In 2023 the Lazy Analyst Won’t Keep Up With Geopolitics
Before I took on my current persona as either a “Putin Stooge,” a “shill for the Fed,” or a naïve apologist for neoliberalism, I used to be a chemist specializing in process efficiency and root cause analysis.
While I learned many things during those twenty-plus years, the most startling conclusion I came to was that laziness has a real place in process improvement.
If you really want some industrial or bureaucratic process streamlined, give that job to the guy who most hates having his time wasted. He will invariably find a way to make that ‘work’ into something he only has to do sparingly.
It led to one of my first rules of organization, if you want something done right give it to the “lazy” guy.
That “lazy” guy isn’t really lazy.
What he is is unmotivated because all he sees is waste and waste offends his narcissism. Nothing is worse than wasting his time doing unnecessary tasks. So, give him some tedious thing to improve and he will find not only the fastest way to do it, but also very likely the best way because while he doesn’t want his time wasted, he also doesn’t want to be yelled at by someone he sees as inferior.

Things to do:
A – Please list the labels the author of the essay on the lazy analyst says others now apply to him.
B – Write the next few sentences of the essay on the lazy analyst, picking up after its final sentence.

Stored records:

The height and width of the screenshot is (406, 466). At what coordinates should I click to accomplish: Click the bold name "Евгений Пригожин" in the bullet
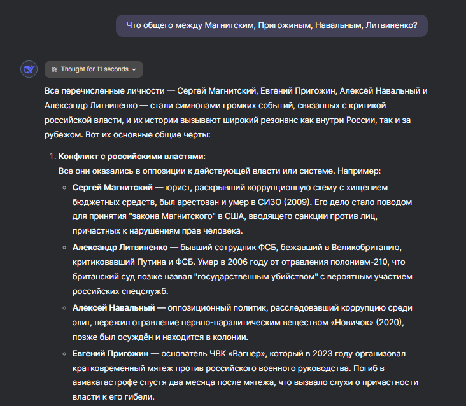[x=111, y=353]
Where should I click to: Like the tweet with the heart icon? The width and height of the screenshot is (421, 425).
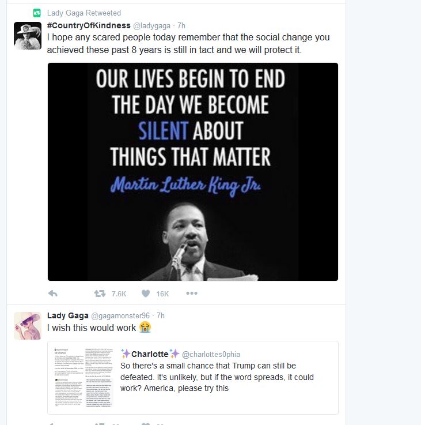tap(146, 294)
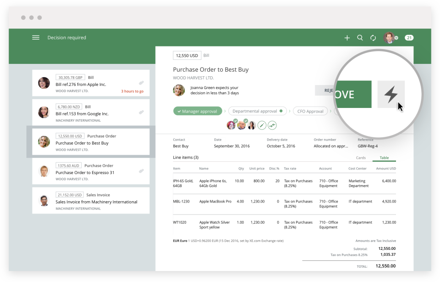This screenshot has width=440, height=282.
Task: Click the CFO Approval step
Action: [310, 111]
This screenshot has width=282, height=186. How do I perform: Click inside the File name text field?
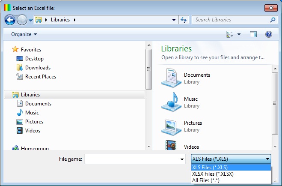[132, 159]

Answers by task:
A –
- "Putin Stooge"
- "shill for the Fed"
- naïve apologist for neoliberalism

B –
Only then will you get an honest day of work out of someone like him.
It’s not like I wouldn’t know this from personal experience or anything.
When I was a chemist, I was obsessed with doing everything I could to optimize internal processes, be it shaving a few seconds here or there off a temperature program to analyze heavy metals by atomic spectroscopy or optimizing the deposition rate of a plating bath.
For me, the goal was always the same, work hard now to generate free time later to devote myself to something more valuable.
I benefited from having a less stressful work environment, the company benefits from lower COGS and the goodwill you generate leaves you far less vulnerable to middle-management scrutiny.
It was this ‘laziness’ that afforded me hundreds of hours over the years to pursue my hobbies while at work. Those were, in short, board gaming, monetary theory and politics.
One could say y’all are now the ‘beneficiaries’ of all that ‘laziness.’ (sic)
While podcasts are all the rage now, and with good reason, during my last ‘corporate’ job (which is really stretching that definition) I consumed every internet radio show I could on gold, the 2008 financial crisis, and the Buffalo Sabres.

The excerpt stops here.